American trade also began to expand across the Pacific by the end of the eighteenth century, becoming truly global for the first time. The globalization of American trade included the globalization of its illicit trade. Smuggling was simply part of the repertoire of tools used by American merchants to penetrate new markets in distant lands. For instance, after the authorities in New South Wales (later, Australia) barred several U.S. ships from unloading spirits in 1800, their first diplomatic correspondence with the United States involved a notification that the import of spirits was prohibited and that the penalty would be confiscation of ship and cargo.
14
U.S. trade relations with Manila began with a violation of trade laws: “The first American who ever traded at Manilla [
sic
] went off without paying his duties.”
15

Smuggling was also common practice for U.S. merchant ships penetrating the China market for the first time. Carrying a shipment of furs in 1791, a Captain Ingraham was instructed by Thomas H. Perkins in Boston that on arrival in Canton he had “best sell the furs down the River, to avoid charges.”
16
Similarly, in 1797, the New York firm of Gouverneur & Kremble instructed the supercargo of the ship
Sampson
that part of his cargo “sustains a pretty heavy duty, and on that account it may be necessary to part with it to some of the smugglers.”
17

In the first decade of the nineteenth century, U.S. merchants would also begin to make inroads into the illicit China opium market, much to the alarm of the British East India Company, which jealously protected its opium-smuggling monopoly. Jacque Downs, the foremost historian of the early U.S.-China opium trade, writes: “The Americans were marvelously ingenious in their exploitation of the commerce. They managed to circumvent both the East India Company’s franchise and the Chinese Government’s prohibition and carried on a very lucrative, if antisocial and ultimately ruinous trade.”
18
Dominated by a handful of players, opium smuggling by American shippers would become increasingly vital to U.S.-China trade relations, with opium sales generating the revenue to buy Chinese goods such as silks and teas. Many of America’s most elite merchant families made fortunes in the opium trade: “Girard, Astor, Joseph Peabody of Salem, John Donnell of Baltimore, and the Perkins firm (now allied with Bryant and Sturgis) were among the larger shippers of the drug.”
19

But by far the most important early boost to American trade and to the fortunes of American merchants came from the European wars that engulfed France, England, and their allies for more than two decades starting in 1792. Here the line between licit and illicit trade was fuzzy and changed with the fluctuating conditions of war. What the United States insisted were neutral goods were increasingly treated as contraband goods by Britain and France in their attempts to deprive the other of supplies. Although the expansion of American trade pulled the country out of its post-Revolution commercial slump, it was also an increasingly risky trade that threatened to drag the country into war.
20
U.S. merchant interests in profiting from war increasingly threatened U.S. geopolitical interests in remaining neutral.

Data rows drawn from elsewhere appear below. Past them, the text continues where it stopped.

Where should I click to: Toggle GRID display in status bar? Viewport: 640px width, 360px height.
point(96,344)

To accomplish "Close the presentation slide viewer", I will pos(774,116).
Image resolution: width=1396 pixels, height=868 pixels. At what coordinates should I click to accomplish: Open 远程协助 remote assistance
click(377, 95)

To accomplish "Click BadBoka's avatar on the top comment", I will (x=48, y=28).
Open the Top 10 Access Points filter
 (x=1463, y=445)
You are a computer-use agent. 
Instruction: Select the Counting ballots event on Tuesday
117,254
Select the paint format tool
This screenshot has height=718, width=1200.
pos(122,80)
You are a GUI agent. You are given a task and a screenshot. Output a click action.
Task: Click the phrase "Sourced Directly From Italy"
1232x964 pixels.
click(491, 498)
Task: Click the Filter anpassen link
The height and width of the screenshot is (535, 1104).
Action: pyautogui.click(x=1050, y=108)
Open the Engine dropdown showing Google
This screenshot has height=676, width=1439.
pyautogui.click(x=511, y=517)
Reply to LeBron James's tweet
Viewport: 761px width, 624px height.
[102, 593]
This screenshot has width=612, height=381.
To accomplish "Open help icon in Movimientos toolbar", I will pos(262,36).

As we’ll see, illicit trade in the early years of the republic was double-edged. The very merchant disregard for regulation that subverted the British Empire, aided the War of Independence, and fueled postwar economic recovery and government expansion also became a serious challenge to the newborn American state—so much so that President Thomas Jefferson’s ill-conceived embargo of 1807–1809 on all U.S. trade with the outside world was massively (and sometimes violently) evaded from within.